From Germans one would expect a high degree of organisation, while the opposite applied to anything associated with sub-Saharan Africa. Now that these stereotypes are out of the way, it shouldn’t come as a surprise that it’s all not that clear cut, and instead of flying from Frankfurt to Kigali, the German admins chose a route that included a five hour stopover in Addis Ababa and a follow-on flight that included a detour to Burundi first to let some backpackers off, before eventually getting back north to its final destination. In contrast, the checks at the airport by the Rwandan border force and immigration control, including visa application and pass, passenger locator form, proof of vaccination, CVD test and baggage control, took a hand-stopped 6 minutes and 23 seconds.

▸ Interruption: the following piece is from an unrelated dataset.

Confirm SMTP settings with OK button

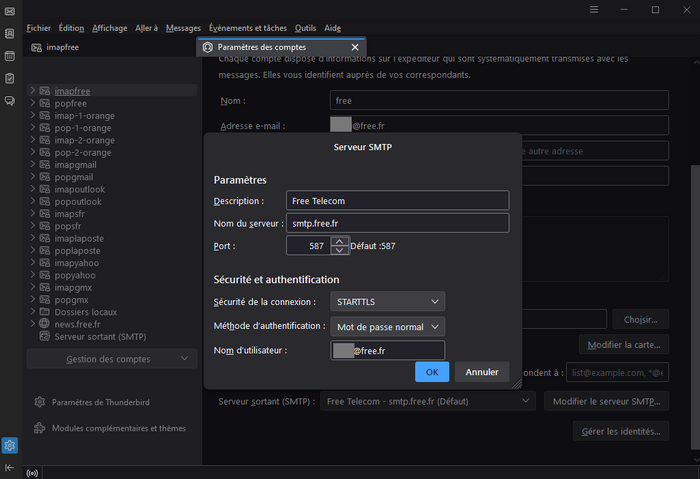(x=431, y=372)
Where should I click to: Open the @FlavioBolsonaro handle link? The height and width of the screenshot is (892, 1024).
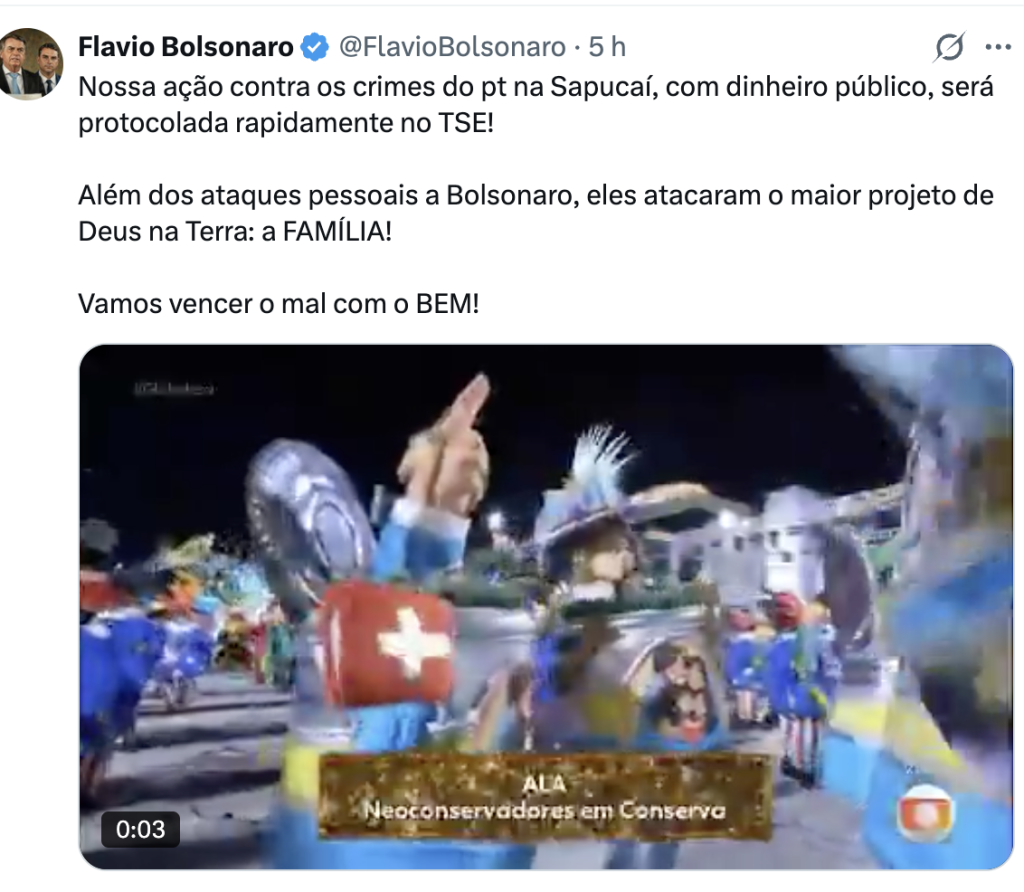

A comparison between German and Rwandan ideas of efficiency wasn’t exactly on my radar when I started to do research on the recent history of Rwanda, but every so often the killing rate during the infamous 100 days from the 7th of April 1994 onwards is compared with the industrial machinery installed by the Germans to exterminate the Jewish population of Europe. I would also not necessarily try to position the mass killing of Tutsis by the Hutu powers and their militia in some kind of tradition of genocides, but exactly that is part of the exhibition that is the main centre of commemoration, which is the Kigali Genocide Memorial, part of which is the mass grave of 250,000 slaughtered people. Following the path laid out, I learn that the root of all the evil was German colonialism, followed by the Belgian establishment of Tutsi and Hutu as distinct “races”, followed by more and more delusional ideas of a threat Tutsis posed to the Hutu society between the sixties and the nineties, the dehumanisation of Tutsis, and eventually the institutionalised call to arms in order to exterminate all of the “insects”, embraced and orchestrated by church and state and carried out by 120,000 otherwise perfectly reasonable citizens. It could have been prevented by the UN. Easily. But the cunts run away and left the civilians on their own. That last bit is actually repeated twice, and it is more prominent than the info about the role that the retreating Rwandan Patriotic Front under the leadership of the now president Paul Kagame played, that could have chosen to protect their people a bit, but instead went back across the border to Uganda to sit down and have a breather and contemplate how to benefit from it all.
And then there is an upstairs in this exhibition, and there we learn about what constitutes a “genocide”, and what other genocides there have been. They could as well have installed a cold shower, or a kind of ranking of the best genocides in history, or a typical BBC feature on “all you need to know about genocides”. The whole thing is so insincere and sterile that somehow I have the impression, that the victims of the genocide are used again and their memory insulted. Again. Not that they will know, but their relatives, however many there are left, might.
Now in our hotel, sitting down for breakfast in the morning, it takes about 45 minutes to be served the coffee, a plate of fruit, and an omelette on toast. I am told that the killing rate during the Rwandan genocide was three times higher than during the Holocaust, but I guess that I should have learned by now that some things just don’t rhyme. Maybe I should check on the Ethiopians and the ongoing slaughter of the Tigray population. Maybe not. No one else seems to be interested. But the coffee in Addis Ababa was excellent, and the service pretty speedy.